Lukas Fröde

Personal information
- Date of birth: 23 January 1995 (age 31)
- Place of birth: Fulda, Germany
- Height: 1.92 m (6 ft 4 in)
- Position: Defensive midfielder

Team information
- Current team: FC Ingolstadt 04
- Number: 34

Youth career
- 1999–2000: TSV Neuenberg
- 2000–2003: SC Borussia 04 Fulda
- 2003–2007: Haimbacher SV
- 2007–2009: Carl Zeiss Jena
- 2009–2014: Werder Bremen

Senior career*
- Years: Team / Apps / (Gls)
- 2013–2016: Werder Bremen II / 64 / (4)
- 2015–2016: Werder Bremen / 12 / (0)
- 2017: Würzburger Kickers / 13 / (1)
- 2017–2019: MSV Duisburg / 56 / (3)
- 2019–2022: Karlsruher SC / 49 / (1)
- 2021–2022: → Hansa Rostock (loan) / 25 / (2)
- 2022–2023: Hansa Rostock / 32 / (5)
- 2023–: FC Ingolstadt 04 / 91 / (6)

International career
- 2010–2011: Germany U16 / 6 / (1)
- 2011–2012: Germany U17 / 7 / (0)
- 2012: Germany U18 / 2 / (0)

= Lukas Fröde =

German footballer

Lukas Fröde (born 23 January 1995) is a German professional footballer who plays as a defensive midfielder for club FC Ingolstadt 04.

==Club career==
===Werder Bremen===
Fröde joined Werder Bremen in 2009 from Carl Zeiss Jena. He made his first-team debut for Werder Bremen at the end of 2015–16 season, on 10 May 2015, against Eintracht Frankfurt being introduced in the 90th minute.

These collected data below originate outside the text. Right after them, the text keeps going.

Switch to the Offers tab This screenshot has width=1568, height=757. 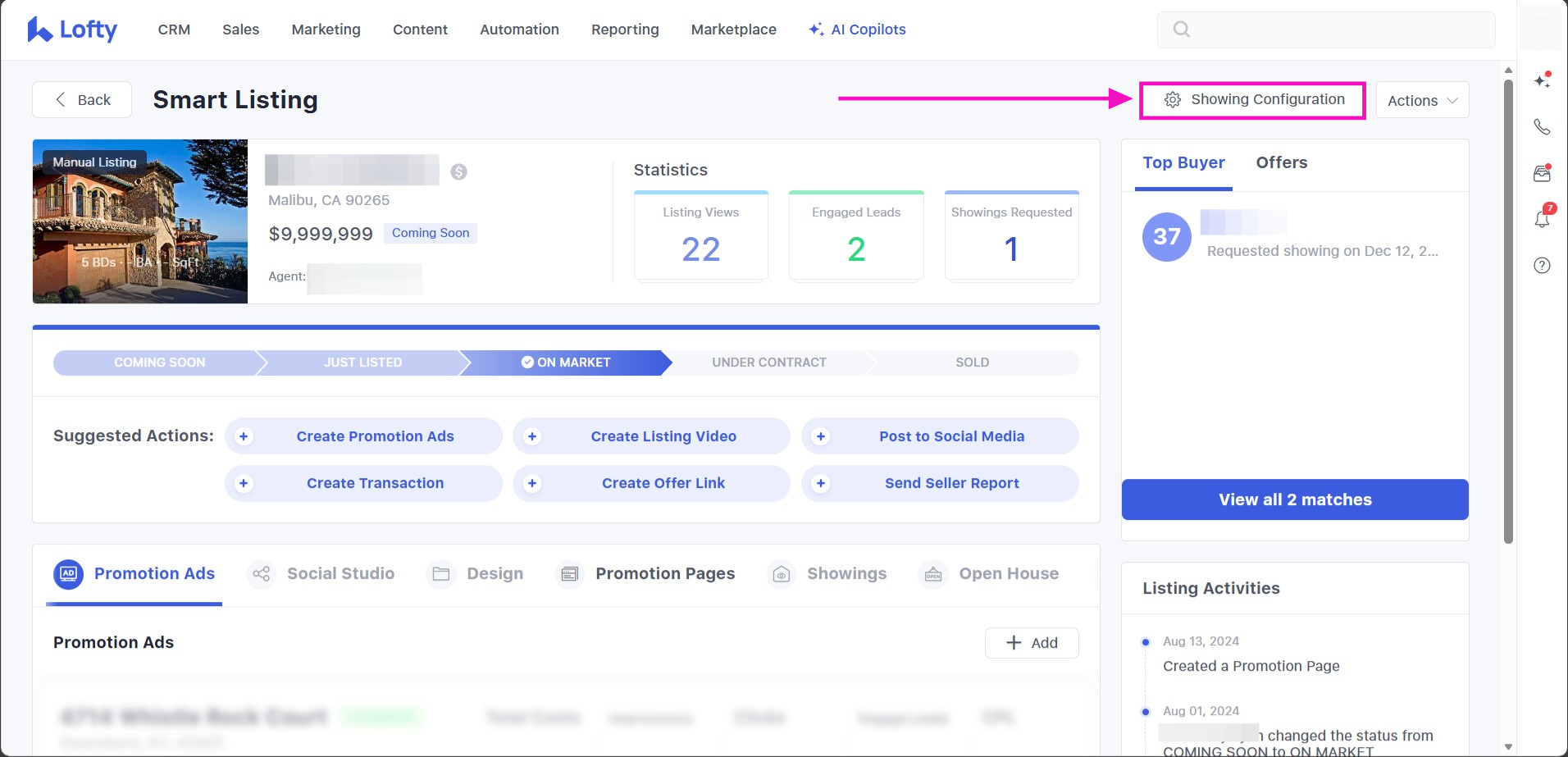point(1281,162)
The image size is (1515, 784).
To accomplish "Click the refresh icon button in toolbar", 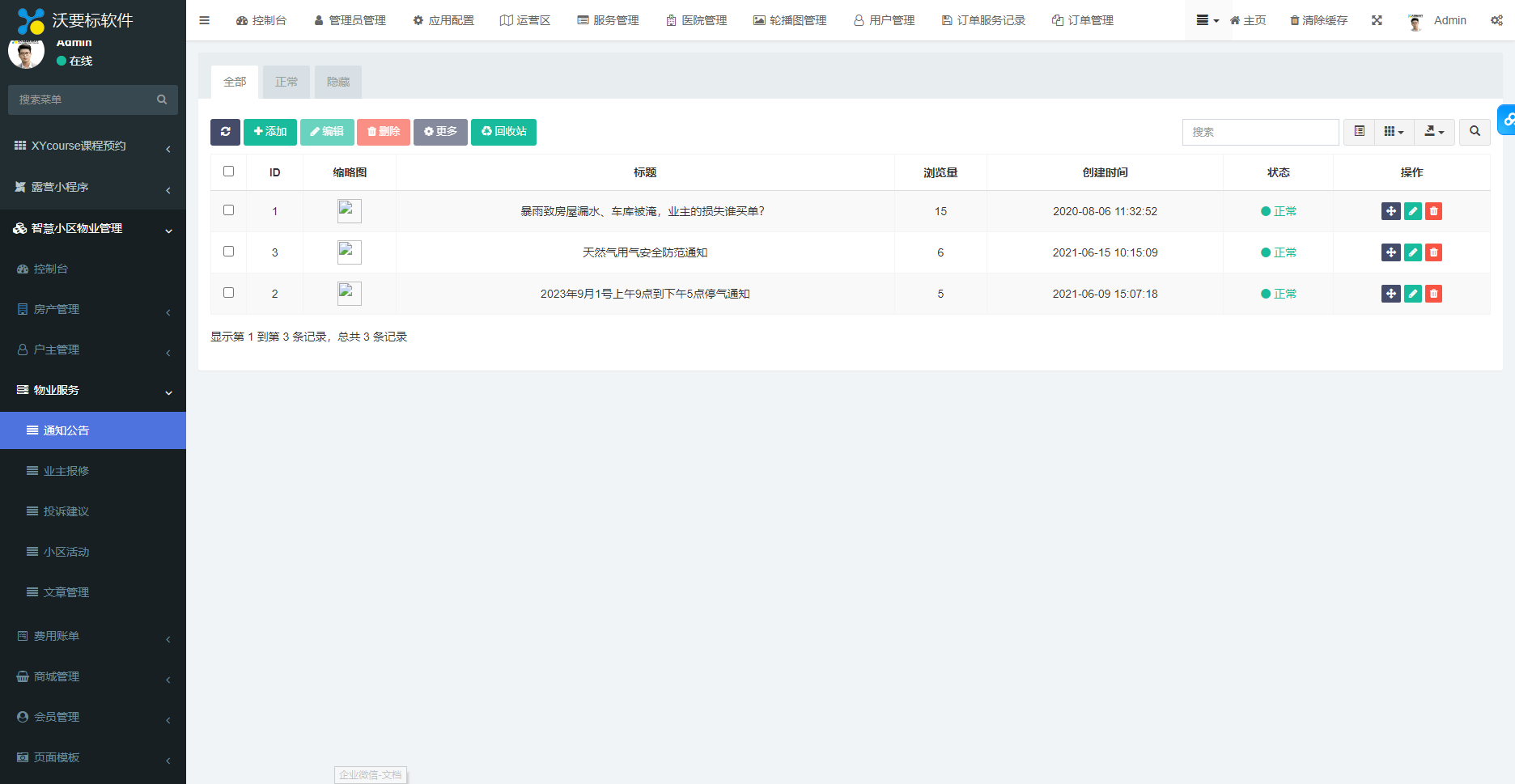I will pos(225,132).
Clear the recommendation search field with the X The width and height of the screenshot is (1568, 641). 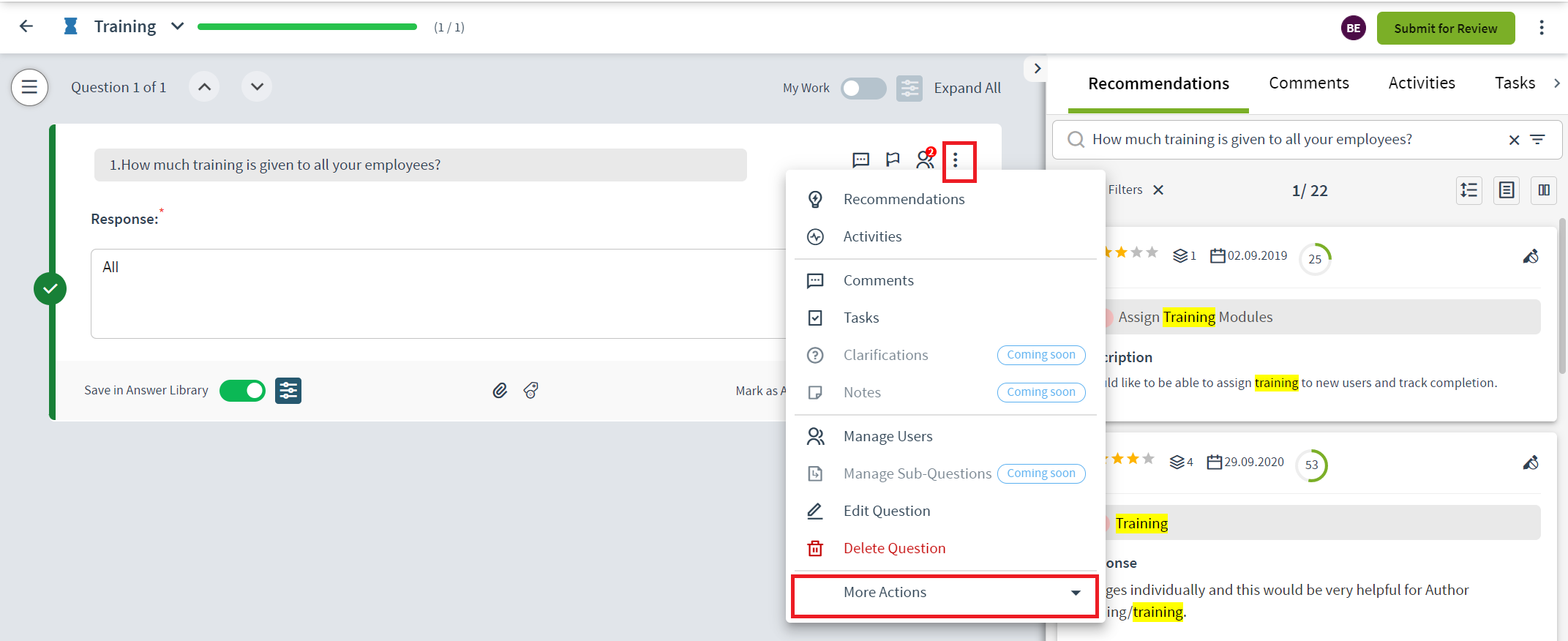(x=1513, y=139)
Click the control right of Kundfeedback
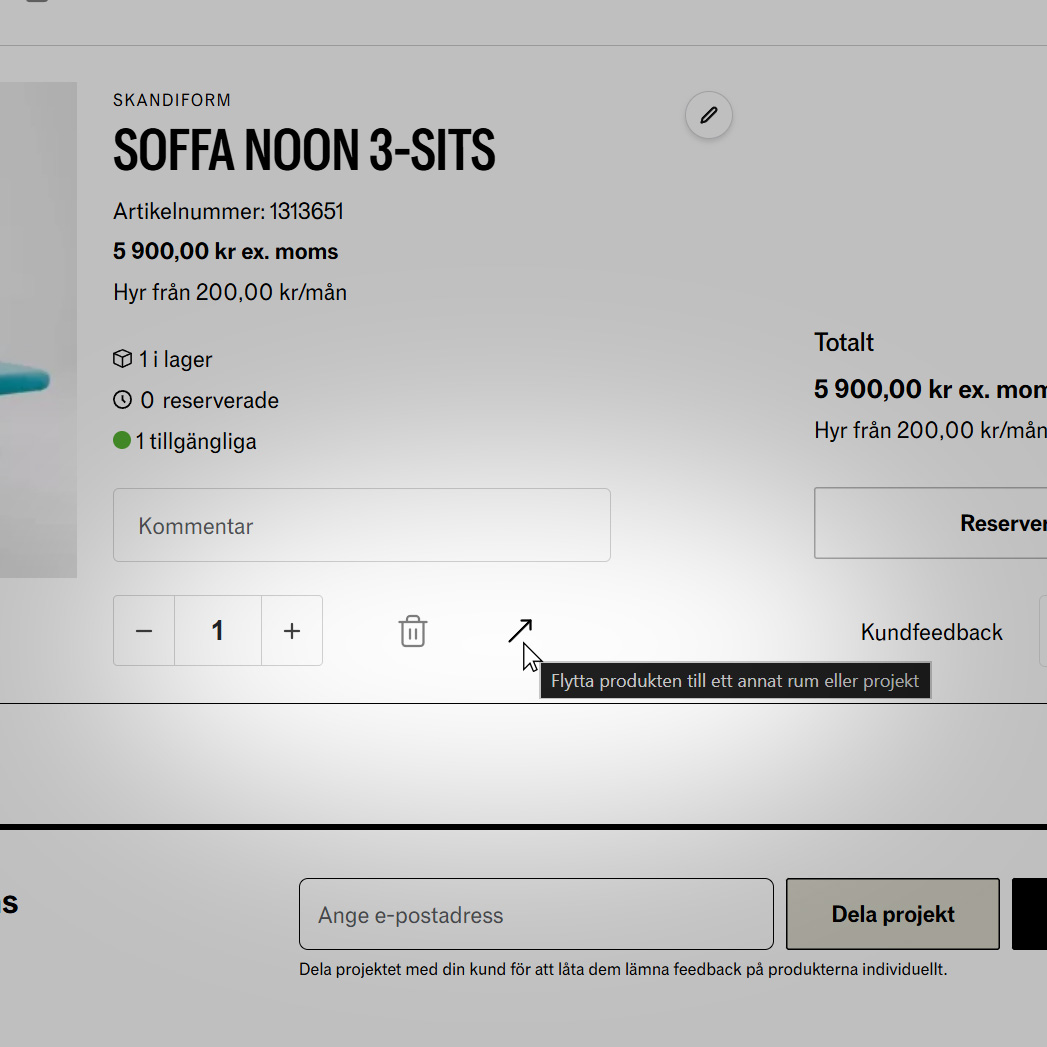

His next first-team appearance came on 28 October 2015, in the 81st minute of Werder's 1–0 second-round DFB-Pokal victory over 1. FC Köln.

===Würzburger Kickers===
On 2 January 2017, Fröde signed for 2. Bundesliga side Würzburger Kickers. Würzburg paid a reported transfer fee of €200,000 for Fröde who had half a year left on his contract at Werder Bremen.

===MSV Duisburg===
Fröde moved to MSV Duisburg for the 2017–18 season signing a two-year contract with the club newly promoted to the 2. Bundesliga. He signed a contract extension, until 2020, on 13 July 2018.

===Karlsruher SC===
For the 2019–20 season, he moved to Karlsruher SC.

===Hansa Rostock===
Fröde was loaned to Hansa Rostock for the 2021–22 season, the transfer was made permanent for the 2022–23 season.

===FC Ingolstadt 04===
On 14 June 2023, Fröde signed for FC Ingolstadt 04.

==International career==
Fröde was a youth international for Germany.